Learning Discipline
Through Jiu Jitsu
Twice every week, fifteen to twenty students make their way
to the wrestling room inside the Hart building to participate in the BYU-I Jiu
Jitsu club, instructed by student Dave Ramos.
Brazilian Jiu Jitsu, which is the form students learn in the
campus club, is a composite of martial arts such as classical Japanese Jiu
Jitsu and Judo and has become a prevalent form of the martial art today.
“This semester, what I’m trying to do is build a good
foundation of basics,” Ramos says, adding that while in past semesters teaching
more complicated moves has proved ineffective in giving the students a base
knowledge, currently a great focus is put on “controlling position and setting
up moves.”
Ramos tells the students that the real dominating technique
in Jiu Jitsu is leverage instead of power.

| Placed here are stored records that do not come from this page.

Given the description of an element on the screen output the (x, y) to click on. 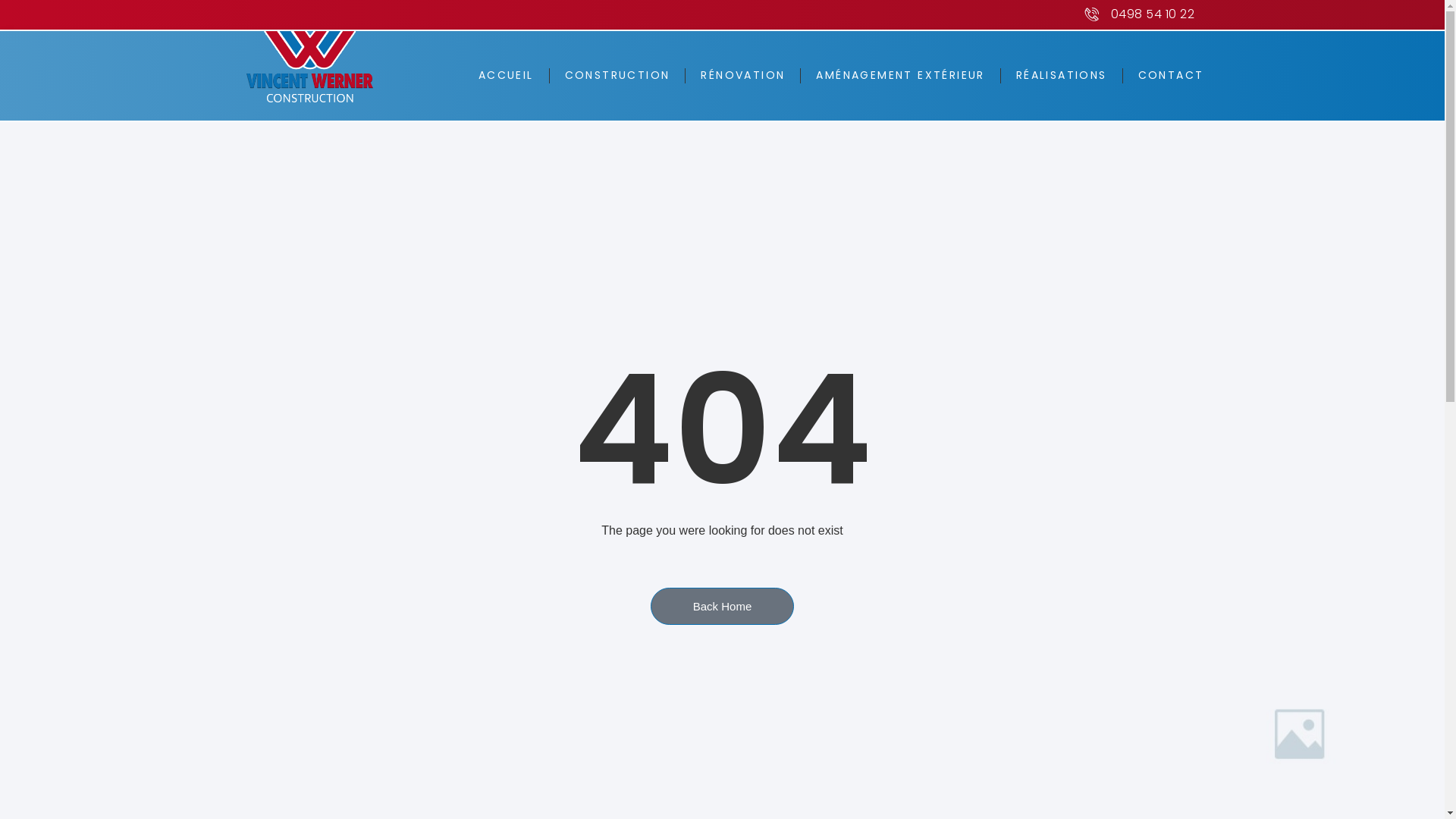
CONSTRUCTION Element type: text (617, 75)
CONTACT Element type: text (1171, 75)
ACCUEIL Element type: text (506, 75)
Back Home Element type: text (722, 605)
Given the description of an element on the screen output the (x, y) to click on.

The student must focus more on the actual maneuver rather than muscling
through it.
He continues by saying that many athletes, citing wrestlers
as a specific example, go into Jiu Jitsu thinking that they can muscle their
way through it, and while many of the techniques are the same, the point to Jiu
Jitsu is that “the small guy can beat the big guy.”
According to www.shenwu.com,
this fighting style is designed to give the weaker of the fighters “an
effective method of defending against a larger and stronger attacker.”

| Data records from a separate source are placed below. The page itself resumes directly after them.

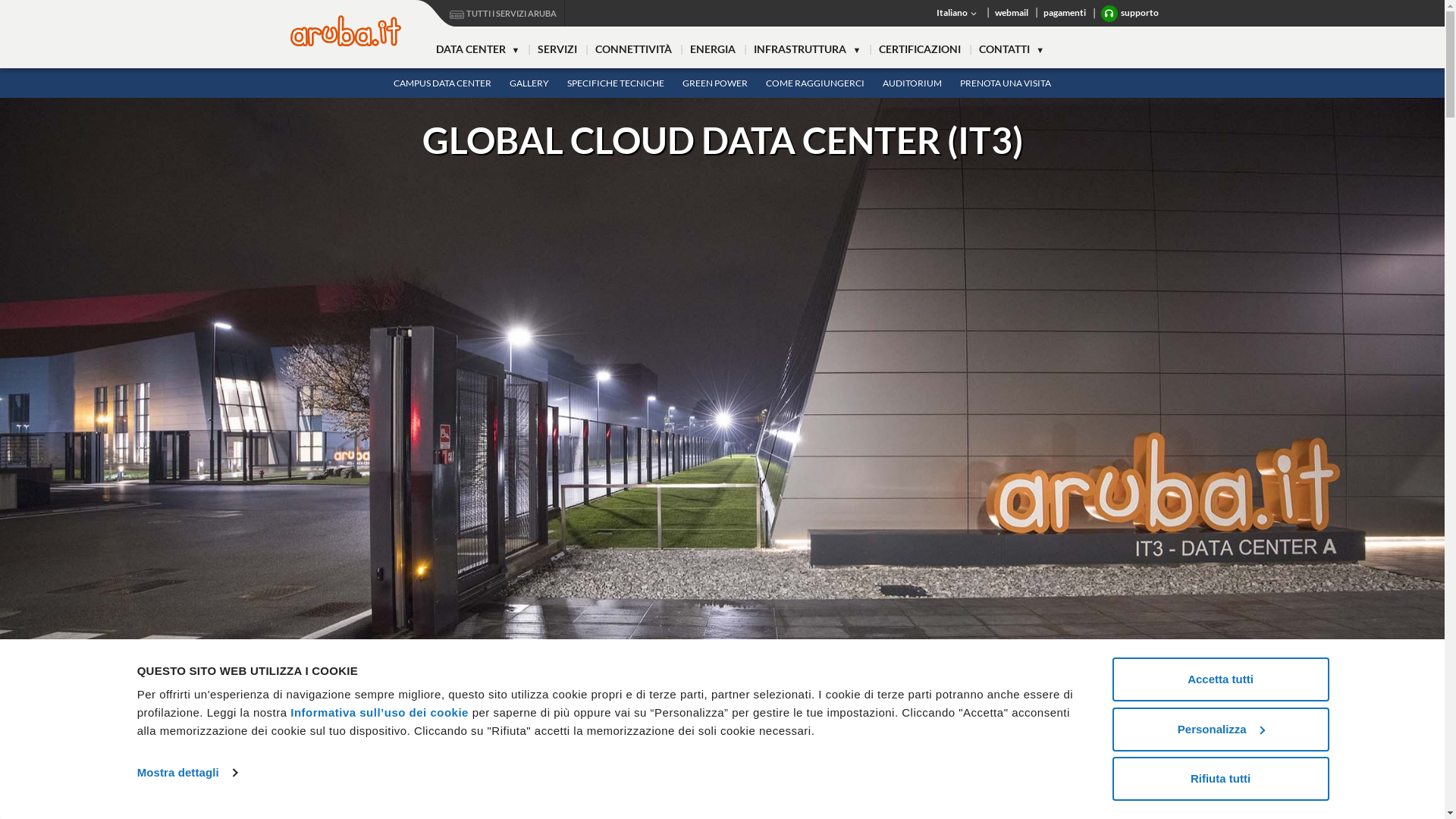
GALLERY Element type: text (529, 82)
GREEN POWER Element type: text (714, 82)
SPECIFICHE TECNICHE Element type: text (615, 82)
DATA CENTER Element type: text (477, 49)
webmail Element type: text (1011, 12)
TUTTI I SERVIZI ARUBA Element type: text (489, 13)
Home Element type: hover (344, 30)
 supporto Element type: text (1129, 13)
Italiano   Element type: text (957, 12)
INFRASTRUTTURA Element type: text (806, 49)
CAMPUS DATA CENTER Element type: text (442, 82)
pagamenti Element type: text (1064, 12)
CONTATTI Element type: text (1011, 49)
Accetta tutti Element type: text (1219, 679)
Personalizza Element type: text (1219, 728)
ENERGIA Element type: text (712, 49)
AUDITORIUM Element type: text (911, 82)
PRENOTA UNA VISITA Element type: text (1005, 82)
CERTIFICAZIONI Element type: text (919, 49)
Mostra dettagli Element type: text (187, 772)
Rifiuta tutti Element type: text (1219, 778)
SERVIZI Element type: text (557, 49)
COME RAGGIUNGERCI Element type: text (814, 82)
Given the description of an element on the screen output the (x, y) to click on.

Much of Jiu Jitsu consists of ground-fighting and
“grappling,” and the ground position, or being held under the attacker, is
often the desired position in eventually putting the other fighter into
submission.
He goes on to say that a key component to learning the
martial art of Jiu Jitsu or really any martial art is that one disciplines
oneself to become a good student, and one simply has to go in and commit to
learning.
Students attend to learn something new and useful, as well
as for the basic knowledge of the martial art.
“It was kind of like a personal dream (for me) to learn it,”
says BYU-I student Cameron Akana, who has been attending the club for a little
more than a month.
Ramos, a BYU-I junior majoring in elementary education, has
been practicing Jiu Jitsu for just under three years and has been instructing
here at school for a little over a year.
The club, which is held in Hart 101, meets on Wednesdays
from 7:00 p.m. to 9:00 p.m. and Saturdays from 11:00 a.m. to 1:00 p.m.